If you prefer developing on the host, you can use the Node Version Manager (NVM) to run the different versions of the SharePoint Framework Yeoman generator. With NVM you can have different versions of Node.js installed side-by-side and can easily switch between them. All versions are isolated and each version comes with its own storage for global packages.
Using NVM you would install a different version of Node.js for each version of the SharePoint Framework Yeoman generator that you want to use. For example, today you would install Node.js v6.11.1 with SharePoint Framework Yeoman generator v1.1.1. In the future, if you wanted to use the SPFx generator v1.2, without losing the ability to switch back to v1.1.1, you would use NVM to install another version of Node.js, for example v6.12, and would install the SPFx generator v1.2. In both cases you would follow the guidance and install the generator globally. Whenever you needed to use another version of the generator, you would use NVM to switch to the corresponding version of Node.js.
In the context of the SharePoint Framework, Node.js is used only as runtime for the developer tools and is not used in production. This is why you don't always have to use its latest version and it's not bad to go back a few versions. Using NVM and separate Node.js versions to isolate the SharePoint Framework generator is convenient with little overhead of managing global packages in each version of Node.js. By adding aliases to specific Node.js versions installed with NVM you can make it easier to know which version corresponds to which project.
Install the SPFx generator locally
In contrary to what the guidance says, in this option, you install the SharePoint Framework Yeoman generator locally in the project. After creating the project, you add the SPFx generator to the list of dev dependencies in your project. The next time you retrieve the project from the source control and run
npm install to restore its dependencies, the specific version of the SPFx generator will be restored along with other dependencies giving you a complete set of tools required to work on that project.
There are a few things that you should keep in mind if you want to use this approach.

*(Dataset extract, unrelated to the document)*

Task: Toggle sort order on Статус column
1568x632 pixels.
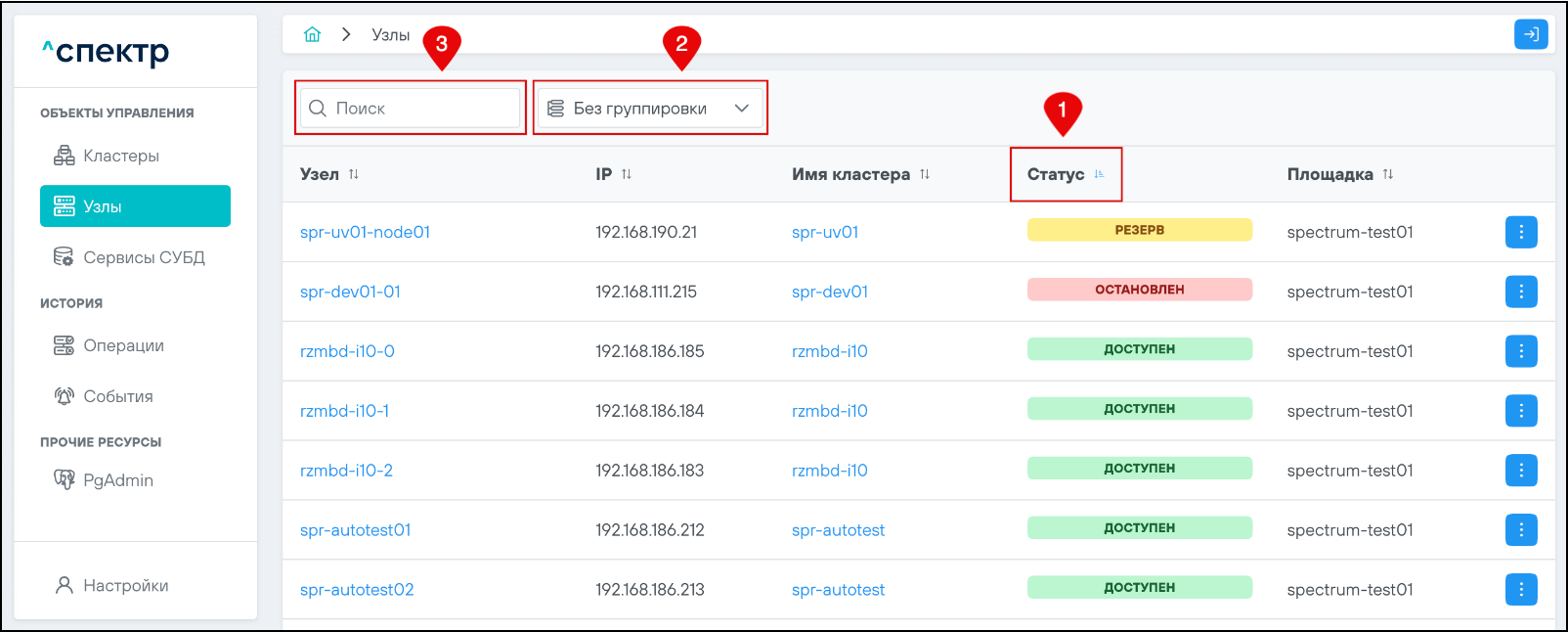Action: pos(1099,174)
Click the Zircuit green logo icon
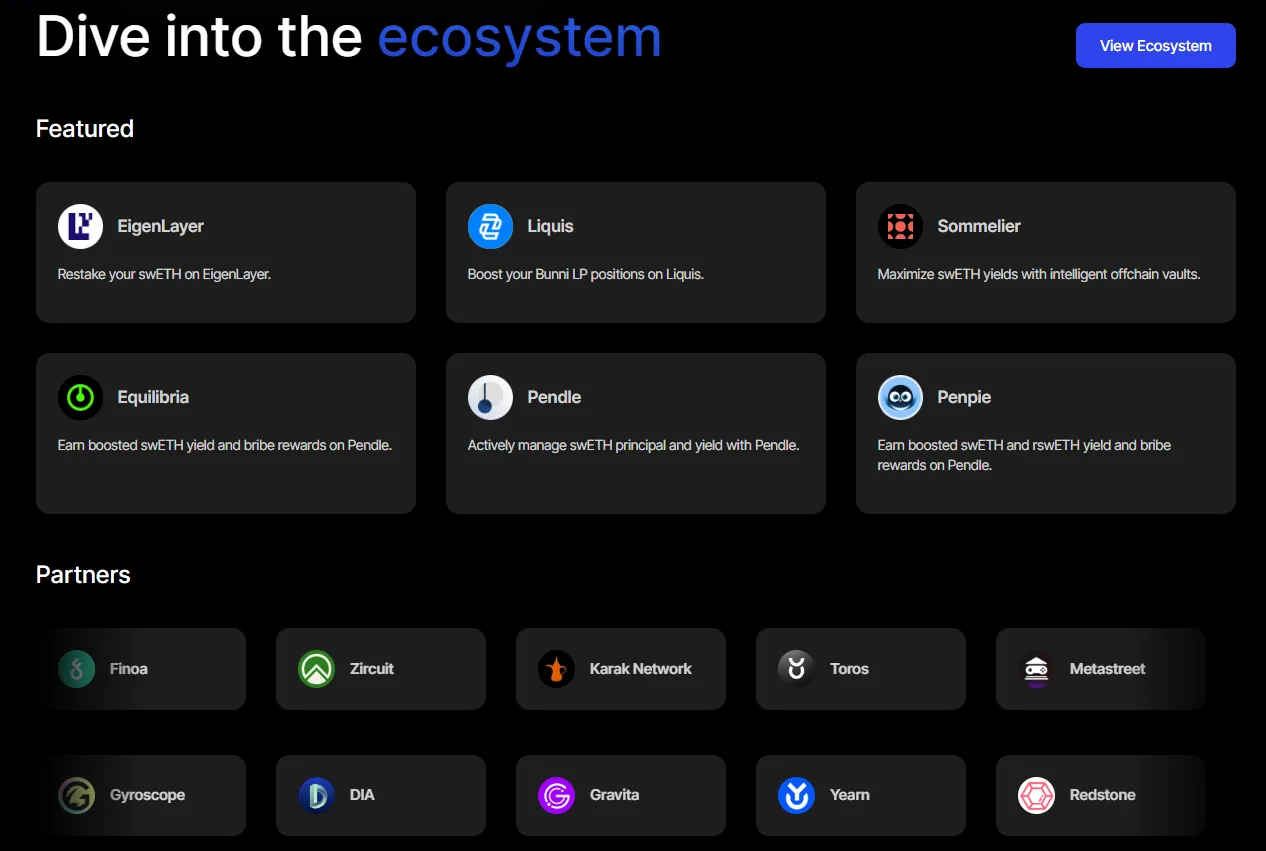This screenshot has width=1266, height=851. (317, 669)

Yeoman and its generators can be installed locally
For a while it's been unclear whether Yeoman and its generators are meant to be used locally or not. Recently, Simon Boudrias, who is working on Yeoman, confirmed that Yeoman runs locally just fine.

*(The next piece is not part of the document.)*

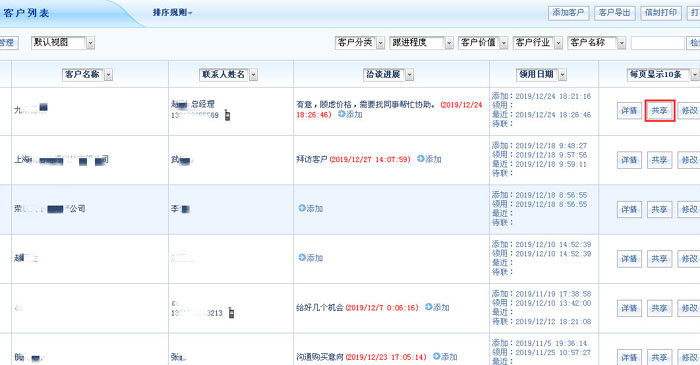Click the 添加客户 button
This screenshot has height=365, width=700.
[x=568, y=13]
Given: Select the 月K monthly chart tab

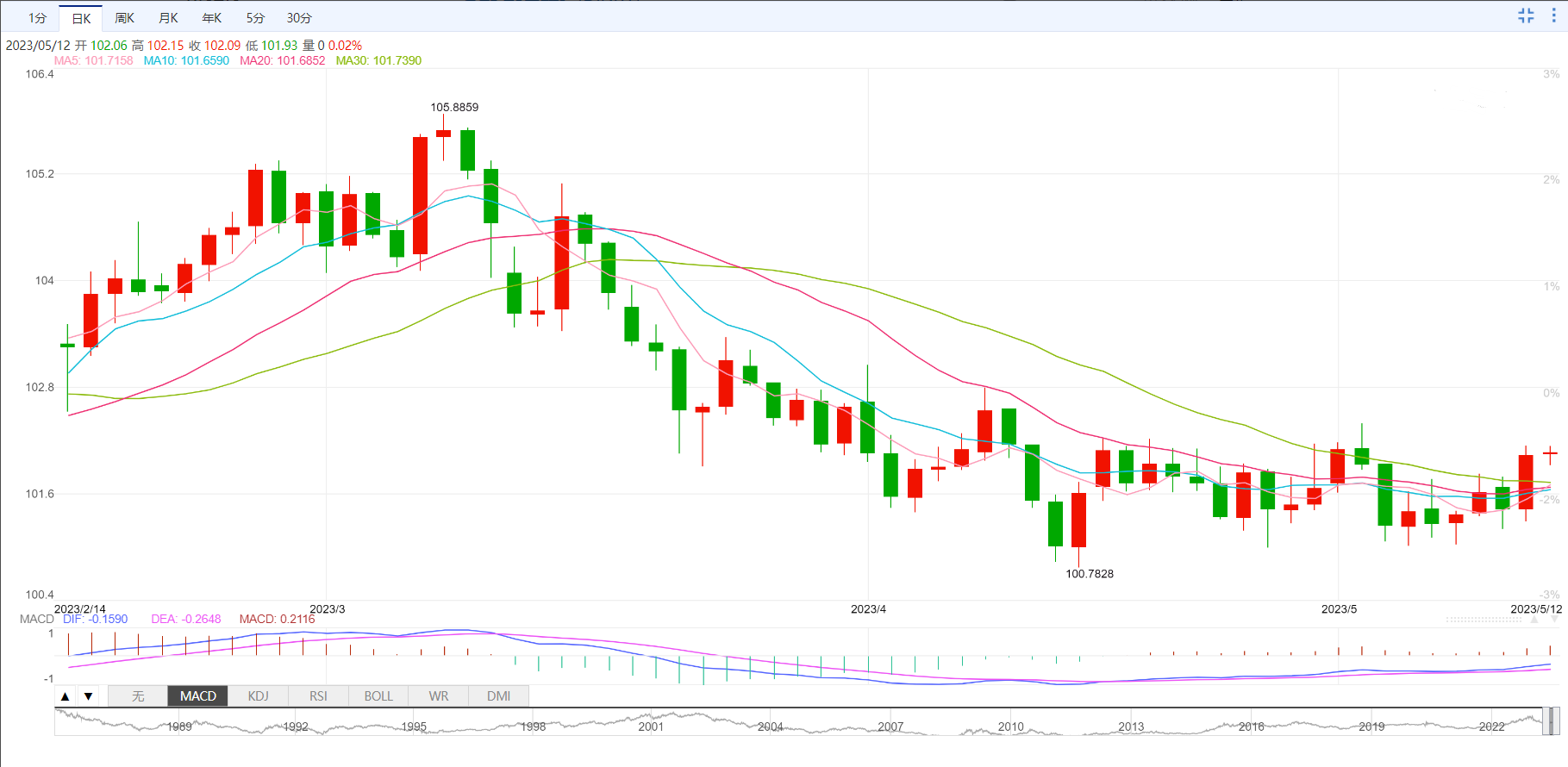Looking at the screenshot, I should 168,18.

We do, like any other tool you're using on npm.— Simon Boudrias (@Vaxilart) July 18, 2017
Install SharePoint Framework Yeoman generator only locally
If you have a version of the SharePoint Framework Yeoman generator installed globally, that version will take precedence of any version installed locally in your project. While you can have Yeoman installed globally, the SPFx generator should be installed only locally in your projects.
Add the SPFx generator to your dev dependencies
After scaffolding a project using the SPFx generator, you have to re-install the SPFx generator to add it to the dev dependencies in your project (run
npm i @microsoft/generator-sharepoint -D). The SPFx generator currently overwrites the contents of the
project.json losing the reference to your SPFx generator dependency. If you forget to do this, when you restore your project's dependencies, the SPFx generator will not be among them and you won't be able to add new artifacts to your project.

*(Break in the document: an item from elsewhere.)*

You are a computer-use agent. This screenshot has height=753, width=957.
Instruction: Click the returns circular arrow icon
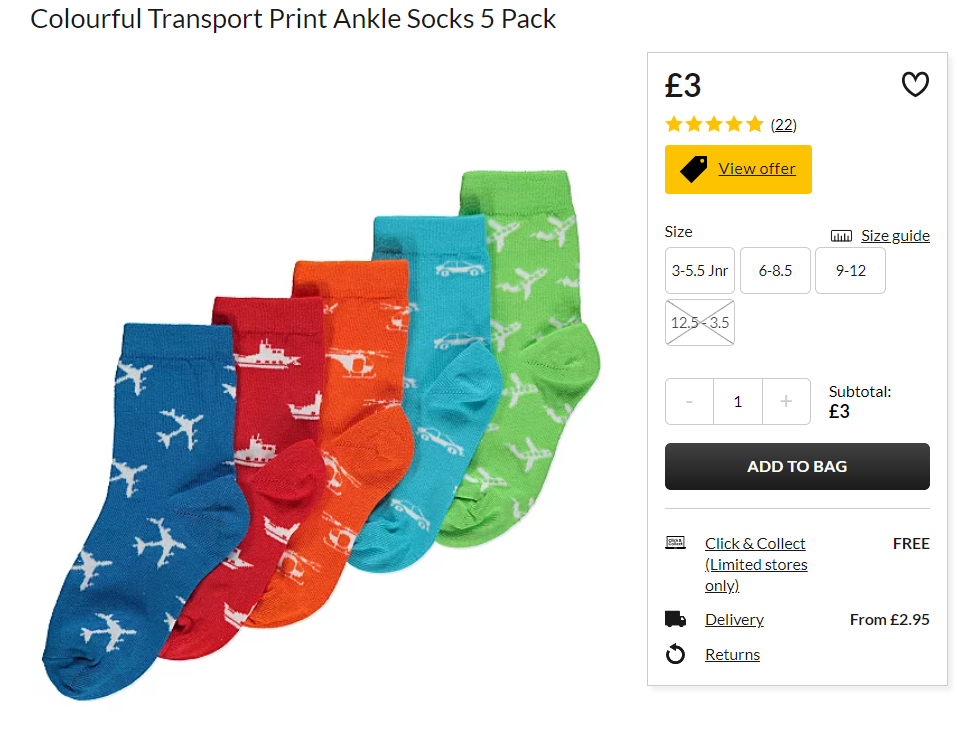tap(675, 654)
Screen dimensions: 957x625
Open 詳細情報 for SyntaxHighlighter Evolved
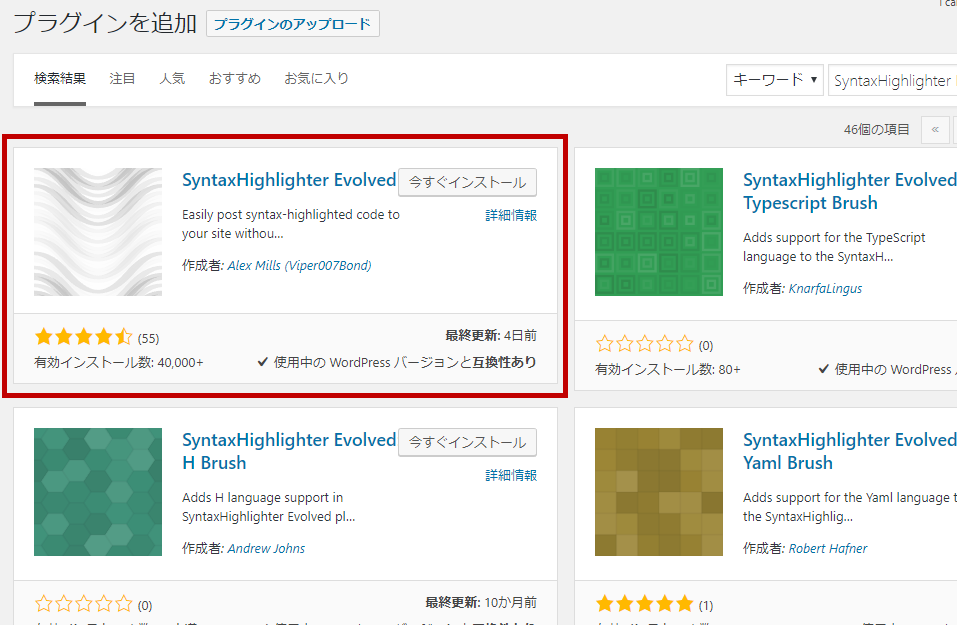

Lock dependencies versions
Don't forget to lock the versions of your dependencies using npm shrinkwrap or other lock file. Without this, it will be all for nothing and when restoring dependencies, you could still pull in a newer version of the generator than the one you used originally.
Despite its caveats, installing the SPFx generator locally as a project dependency is by far my preferred option of keeping the version of the SPFx generator in sync with the created project. Storing the generator as a dev dependency in the project is intuitive and requires little overhead. When restoring project dependencies you automatically get the right version of the generator without having to manually retrieving a correct image or a VM.
Which option are you going to use in your next project?